趁著這一個機會,宣懷風拼了命把脖子伸出水面,才吸了一口氣,卻發現腳觸不到河底,下面彷佛是無底深淵,只見了一眼陽光,瞬間又沉到水下。
此時那隻神秘罪惡的手已經消失了,只余他在要命的水中掙扎沉浮。
他竭力伸長著四肢,只盼著抓到一點什麼,但四周只有無窮無盡的水。
想要空氣。
哪怕一點也好!
肺里憋著燒紅的炭,一點一點,越來越令人心悸地炮烙著他,要把他逼瘋了。
他五指抽搐似的空空抓撓,感到力氣正從身上被抽走。
快死的絕望籠罩了他。
宣懷風絕望地想起了白雪嵐。
他不想死。
一個人,如果在世上有一個極愛他,而他也極愛的人,那他就絕不會甘願死的。
他要是死了,白雪嵐摘的桑葚,拿給誰吃呢?
白雪嵐喝醉了,又找誰跳窗戶,找誰耍賴呢?
宣懷風胸膛里執著的求生的欲望衝動起來,他不顧一切地吸一口氣,湧進鼻子和氣管里的卻全是水。

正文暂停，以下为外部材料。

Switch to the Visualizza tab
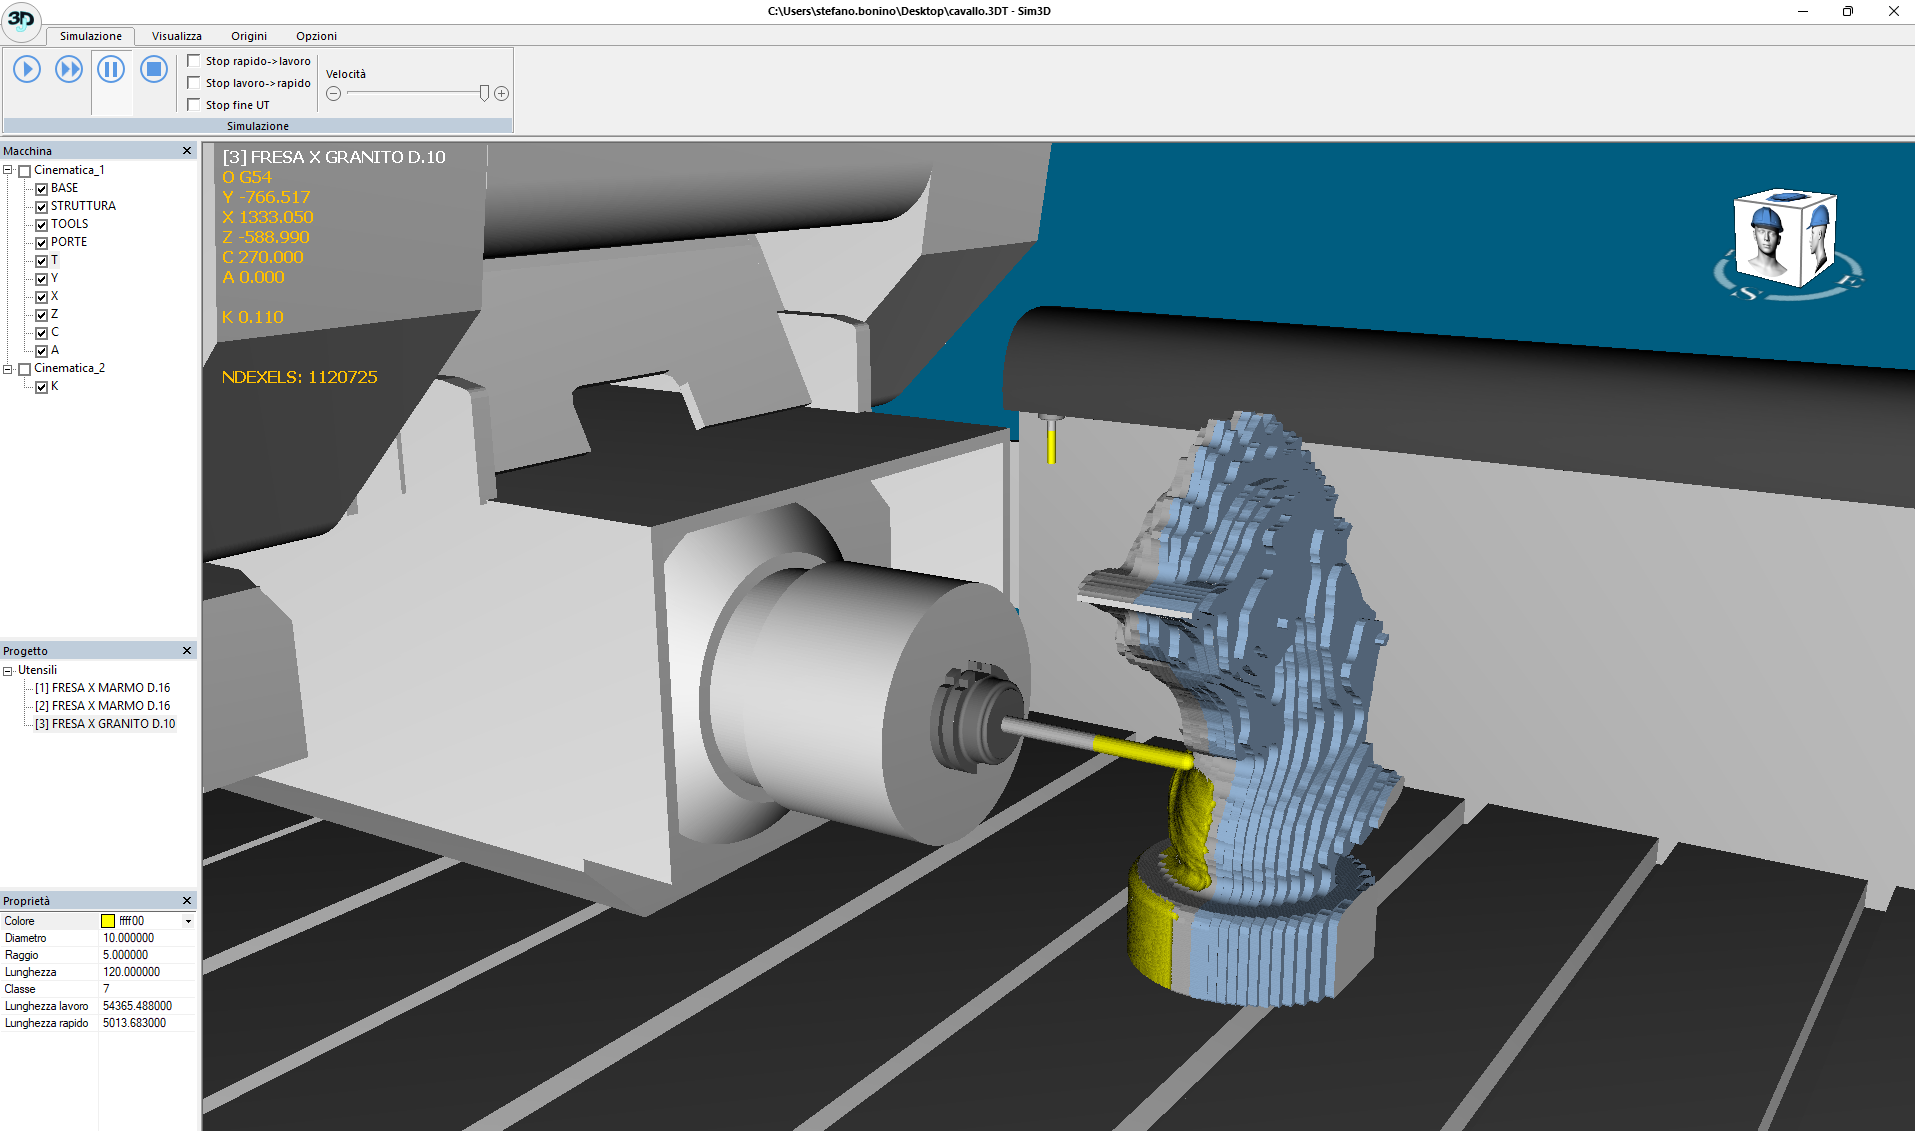 [x=176, y=36]
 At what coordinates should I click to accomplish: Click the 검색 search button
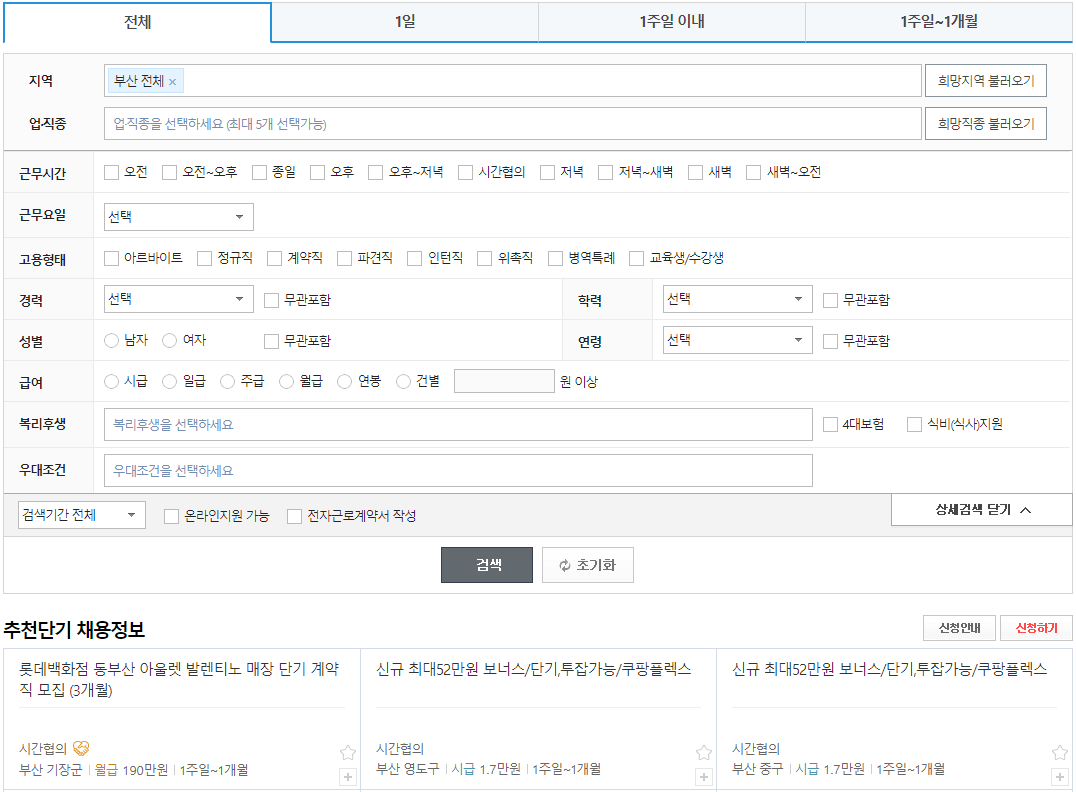(486, 563)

但就在這要緊的時候,頭頂上方的波光猛地震動起來,有人跳進了水裡。
白雪嵐!
宣懷風在心底激烈地大叫了一聲。
那人游到宣懷風身邊,宣懷風毫不猶豫地抱住了他,即使他快暈過去了,但他還是使出所剩不多的勁兒用力地抱住了自己的愛人。
兩人在水底往上升,很快,宣懷風感到腳底觸到軟軟的河底了,大概他們已經游到了淺的地方。
宣懷風被打橫抱到岸邊。
岸邊的地也是軟軟的,依稀有淺淺的清澈的河水被風吹著,一撫一撫,宣懷風就在這淺淺的清澈的河水浸潤的岸邊仰躺著。
他略微睜了睜眼,頭頂強烈的陽光射得他立即又閉上了。
一雙手觸著他的胸腹,按壓下來。
宣懷風咳了一下,猛然翻身,哇哇吐出幾口清水。
垂著頭喘氣。
那雙手就撫著他的背,問:「好點沒有?」
一聽那聲音,宣懷風陡然僵硬了。
他一抬頭,對上展露昭含笑的視線,雙手撐在地上就往後退。
展露昭居高臨下,早占了優勢,壓上來一手挑著他的下巴,問:「怎麼掉水裡去了?虧得我趕早一步,不然,還不一定救得你。」
宣懷風把頭一甩,翻身要逃,腳踝卻驀地一緊,被人抓住了。
那隻正是受傷的左腳踝,讓展露昭這麼粗魯的一抓,疼得鑽心,宣懷風頓時發出一聲悶哼。
展露昭問:「弄疼了嗎?你真嬌嫩。」
便把五指鬆開,隔著濕漉漉的白襪在腳踝處慢慢愛撫。
宣懷風毛骨悚然,冷冷地說:「展露昭,我是政府的公務人員,出了意外,你廣東軍承擔不起。識相的,就放我走。今天的事,我不和別人說。」
展露昭一笑,說:「別說你是政府的人,就算你是天庭的人,我也不放。」
這一笑,卻笑得很令人心驚膽顫。
宣懷風喝問:「你想幹什麼?」
展露昭說:「你還是和當初那樣好看。」
說完,便兩臂一伸,把宣懷風抱住。
宣懷風用手抵著他的胸膛,狠狠往外一推,卻被勒得更緊,剛要說話,唇一張,男人陌生的氣息驀地印上來,正貼在唇上,軟中帶硬的舌頭狡猾地往裡擠。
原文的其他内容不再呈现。